Valuation and Recommendation:
Management has given a guidance of 15-18% growth for sales along with strong margin improvement for FY24. We estimate 13% compound annual growth rate in sales over FY23-25E led by new products launches and steady business from existing products. Gross margin and Ebitda margin witnessed sharp correction for FY23. We expect 17% rise in Ebitda and profit after tax over the next two years.
We believe that margin would improve gradually as raw material prices have tapered down with raw material availability issues subsiding, leading to China capacities gradually moving to normal operating levels. Even freight costs have also seen significant decline in the last three quarters.

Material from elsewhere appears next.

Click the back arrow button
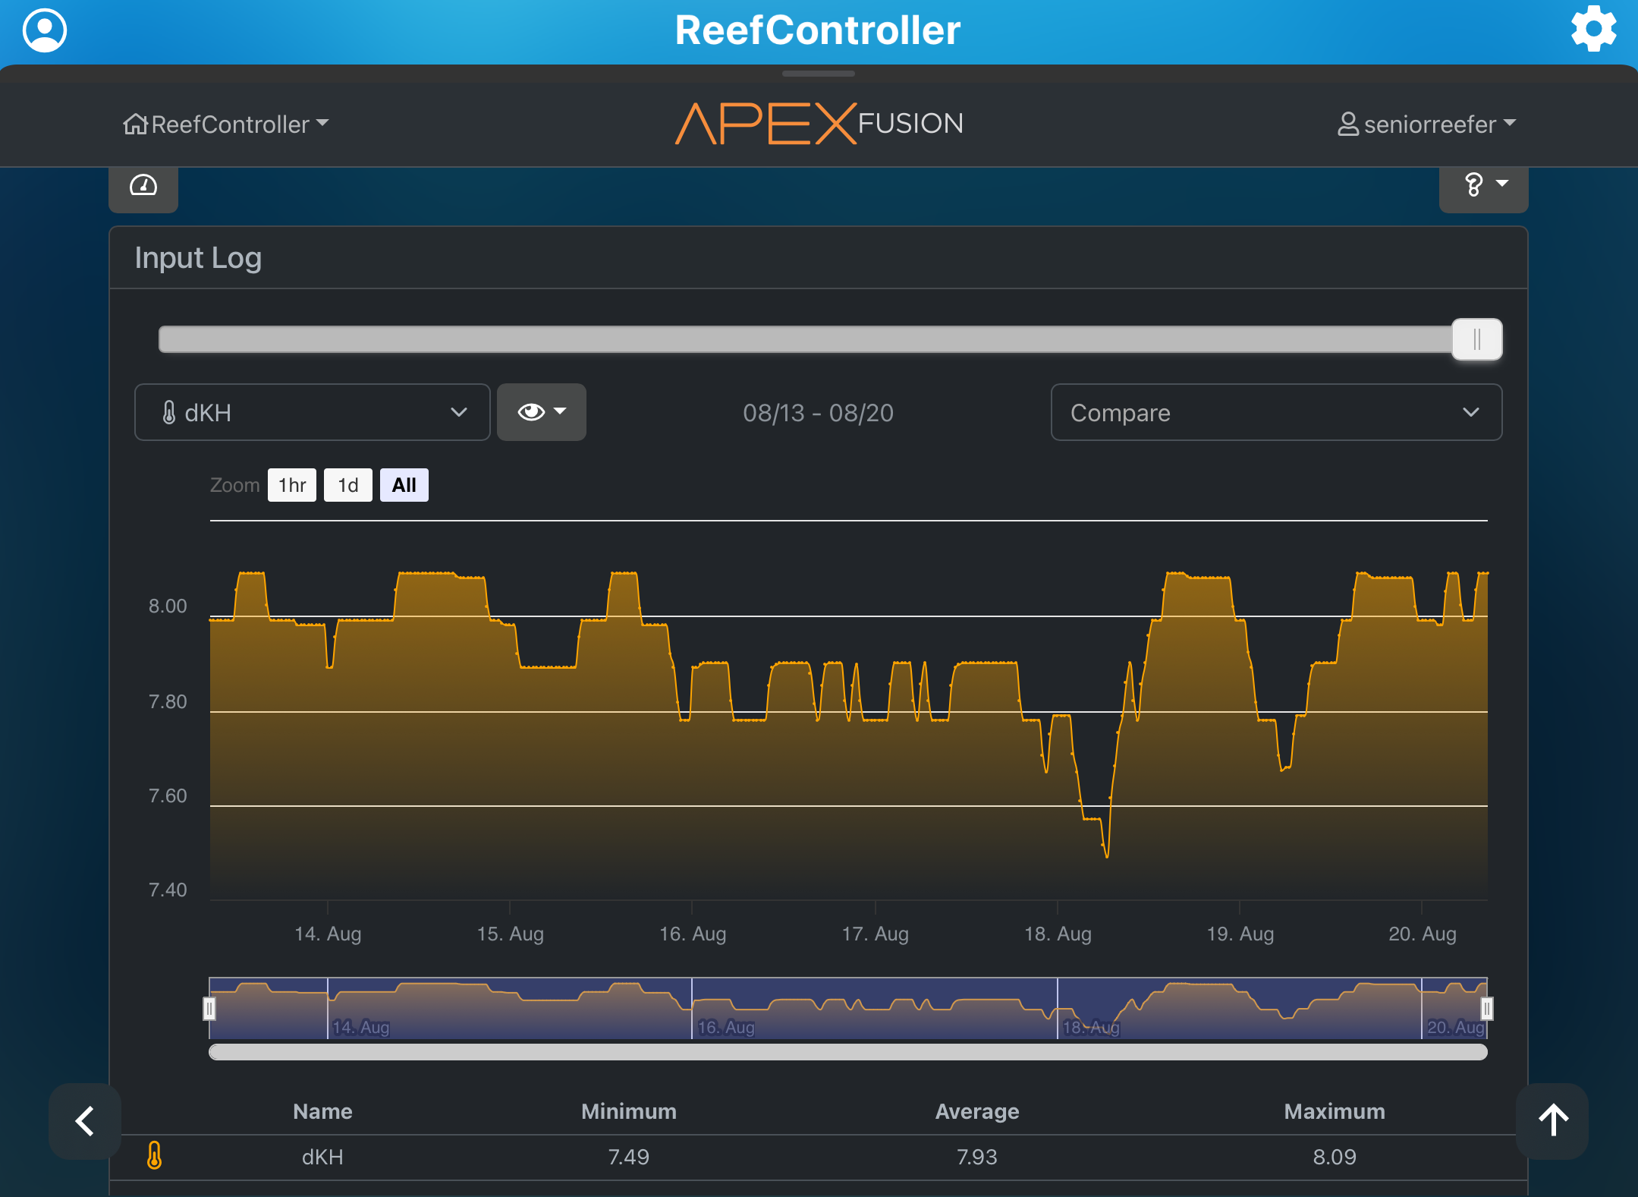This screenshot has height=1197, width=1638. coord(85,1121)
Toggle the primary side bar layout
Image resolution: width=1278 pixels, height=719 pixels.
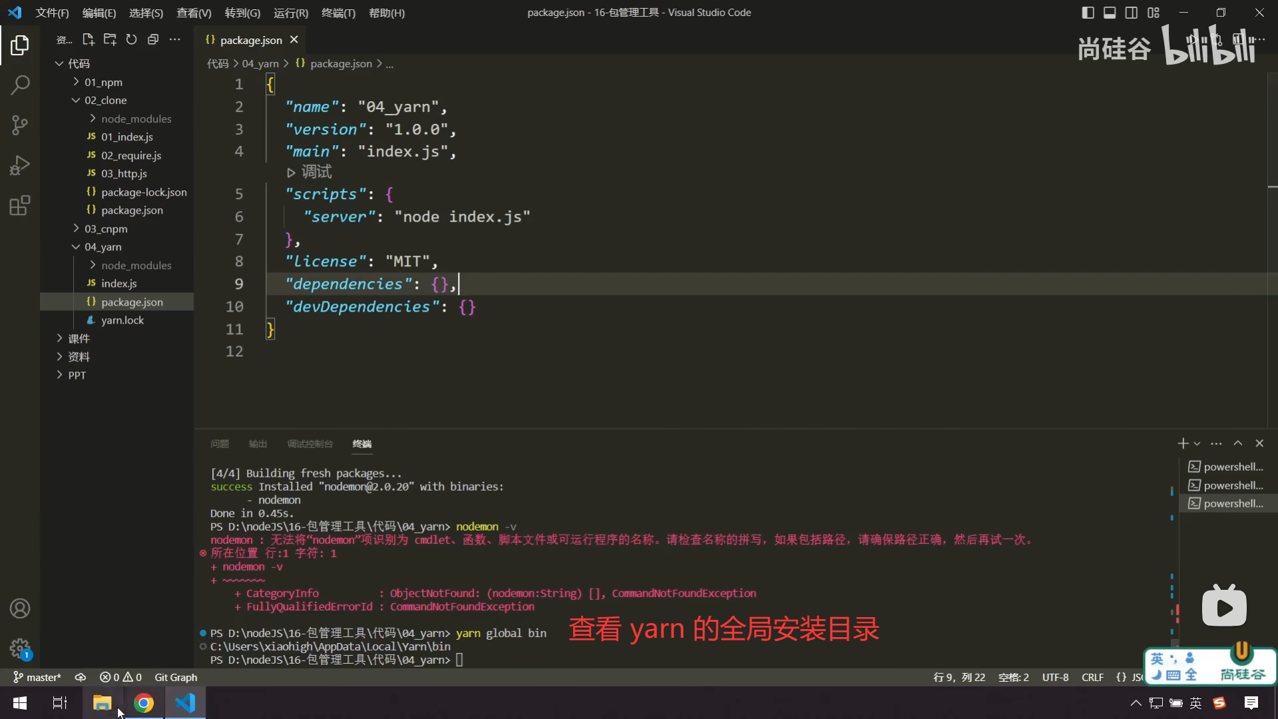coord(1088,13)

Given healthy growth outlook, strong pipeline of formulations and active-ingredient registrations, better revenue mix across regions, strong balance sheet and return ratios, we remain positive on the company.
Further, comfort levels remain high about a sustainable revenue steam, driven by a strong pipeline of registrations across regions. Management has guided for an Ebitda margin in the range of 17-18% in the medium term.
Sharda Cropchem continues to have a strong registration pipeline (1,143 products as on March 2023 at various stages of registration across different geographies). Europe and North American Free Trade Agreement regions will continue to be the growth drivers.
Registration costs in Europe continue to rise, which would increase capex spends for the company. We believe that a strong pipeline of registrations would drive volume and sales growth.
Company’s asset light model, cash rich balance sheet and focus on registrations in stricter geographies augur well for incremental volume growth.